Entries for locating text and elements
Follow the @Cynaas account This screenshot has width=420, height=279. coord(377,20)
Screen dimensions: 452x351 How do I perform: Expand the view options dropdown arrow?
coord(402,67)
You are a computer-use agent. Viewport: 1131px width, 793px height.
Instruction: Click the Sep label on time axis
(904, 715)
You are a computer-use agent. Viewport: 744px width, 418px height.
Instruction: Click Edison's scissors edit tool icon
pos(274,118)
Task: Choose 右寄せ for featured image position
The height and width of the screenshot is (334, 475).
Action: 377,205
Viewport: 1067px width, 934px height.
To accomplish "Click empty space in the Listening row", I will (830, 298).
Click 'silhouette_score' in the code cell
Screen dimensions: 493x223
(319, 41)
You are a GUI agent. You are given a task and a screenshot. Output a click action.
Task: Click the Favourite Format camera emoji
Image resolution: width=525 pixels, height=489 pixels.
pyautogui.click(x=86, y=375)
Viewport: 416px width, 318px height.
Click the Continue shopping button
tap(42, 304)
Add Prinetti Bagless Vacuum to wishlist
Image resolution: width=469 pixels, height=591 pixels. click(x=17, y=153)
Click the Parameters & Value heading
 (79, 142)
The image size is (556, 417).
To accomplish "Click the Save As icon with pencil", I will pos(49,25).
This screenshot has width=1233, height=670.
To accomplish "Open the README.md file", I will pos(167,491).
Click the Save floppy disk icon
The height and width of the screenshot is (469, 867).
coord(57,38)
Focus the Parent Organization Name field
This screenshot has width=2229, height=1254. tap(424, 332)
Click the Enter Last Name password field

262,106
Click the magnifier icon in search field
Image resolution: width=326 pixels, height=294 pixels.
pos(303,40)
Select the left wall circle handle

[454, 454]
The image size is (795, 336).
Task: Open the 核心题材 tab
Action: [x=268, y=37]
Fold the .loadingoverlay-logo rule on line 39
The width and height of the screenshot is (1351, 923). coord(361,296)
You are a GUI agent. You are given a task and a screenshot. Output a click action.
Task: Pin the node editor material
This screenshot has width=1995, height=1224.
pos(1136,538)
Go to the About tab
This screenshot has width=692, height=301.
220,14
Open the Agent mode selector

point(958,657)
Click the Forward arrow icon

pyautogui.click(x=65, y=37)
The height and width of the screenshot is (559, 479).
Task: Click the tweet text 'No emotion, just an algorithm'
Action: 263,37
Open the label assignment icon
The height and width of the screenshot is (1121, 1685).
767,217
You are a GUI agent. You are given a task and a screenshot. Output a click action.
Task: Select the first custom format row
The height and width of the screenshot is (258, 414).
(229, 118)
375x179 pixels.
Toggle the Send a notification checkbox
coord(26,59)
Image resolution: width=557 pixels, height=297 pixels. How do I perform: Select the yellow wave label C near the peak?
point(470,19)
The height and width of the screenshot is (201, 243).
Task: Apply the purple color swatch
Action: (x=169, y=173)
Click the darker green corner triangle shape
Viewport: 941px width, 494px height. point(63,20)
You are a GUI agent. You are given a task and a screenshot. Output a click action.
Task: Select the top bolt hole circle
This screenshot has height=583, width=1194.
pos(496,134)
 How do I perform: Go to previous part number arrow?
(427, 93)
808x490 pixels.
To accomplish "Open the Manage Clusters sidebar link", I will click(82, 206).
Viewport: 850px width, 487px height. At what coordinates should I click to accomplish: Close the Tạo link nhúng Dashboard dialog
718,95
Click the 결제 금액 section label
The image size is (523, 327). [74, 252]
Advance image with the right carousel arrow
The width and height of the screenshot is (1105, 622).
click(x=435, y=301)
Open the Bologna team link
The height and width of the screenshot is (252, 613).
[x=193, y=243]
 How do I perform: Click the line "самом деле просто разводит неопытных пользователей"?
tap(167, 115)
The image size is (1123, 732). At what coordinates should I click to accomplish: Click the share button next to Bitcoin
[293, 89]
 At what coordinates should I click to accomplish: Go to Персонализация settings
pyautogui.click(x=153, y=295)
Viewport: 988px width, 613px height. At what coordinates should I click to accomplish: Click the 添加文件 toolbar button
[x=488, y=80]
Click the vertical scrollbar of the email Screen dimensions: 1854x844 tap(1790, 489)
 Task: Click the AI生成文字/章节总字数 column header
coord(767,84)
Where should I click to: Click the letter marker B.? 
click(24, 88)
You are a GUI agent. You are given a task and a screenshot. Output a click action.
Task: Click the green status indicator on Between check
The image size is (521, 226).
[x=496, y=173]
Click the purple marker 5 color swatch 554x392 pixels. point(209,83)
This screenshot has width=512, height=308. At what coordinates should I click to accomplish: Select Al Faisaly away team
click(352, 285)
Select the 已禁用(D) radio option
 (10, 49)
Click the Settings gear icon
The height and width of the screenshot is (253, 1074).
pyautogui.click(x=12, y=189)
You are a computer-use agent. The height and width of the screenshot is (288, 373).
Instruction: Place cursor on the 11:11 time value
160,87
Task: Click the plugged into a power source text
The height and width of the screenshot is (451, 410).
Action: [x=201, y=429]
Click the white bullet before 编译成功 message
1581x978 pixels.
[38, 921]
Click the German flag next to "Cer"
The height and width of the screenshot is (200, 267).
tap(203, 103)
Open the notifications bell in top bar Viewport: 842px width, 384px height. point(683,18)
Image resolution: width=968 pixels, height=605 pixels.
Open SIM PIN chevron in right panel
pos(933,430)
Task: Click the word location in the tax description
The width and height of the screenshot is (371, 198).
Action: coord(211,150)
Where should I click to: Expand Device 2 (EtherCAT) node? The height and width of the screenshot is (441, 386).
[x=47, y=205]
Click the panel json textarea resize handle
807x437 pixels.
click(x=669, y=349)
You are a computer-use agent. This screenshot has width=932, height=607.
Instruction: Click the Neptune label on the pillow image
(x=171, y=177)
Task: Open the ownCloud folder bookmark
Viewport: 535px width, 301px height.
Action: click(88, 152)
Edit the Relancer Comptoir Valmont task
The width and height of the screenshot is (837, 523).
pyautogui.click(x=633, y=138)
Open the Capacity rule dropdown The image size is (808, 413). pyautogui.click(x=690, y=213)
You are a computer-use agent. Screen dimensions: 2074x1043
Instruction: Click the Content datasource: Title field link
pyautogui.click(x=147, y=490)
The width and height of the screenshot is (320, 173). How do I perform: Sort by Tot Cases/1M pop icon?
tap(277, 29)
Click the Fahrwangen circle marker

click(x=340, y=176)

* Instructions for the task:
Return every line of the rows that contains the string "point".

* Exercise answer:
point(958,657)
point(470,19)
Viewport: 941px width, 494px height. point(63,20)
Click the purple marker 5 color swatch 554x392 pixels. point(209,83)
Open the notifications bell in top bar Viewport: 842px width, 384px height. point(683,18)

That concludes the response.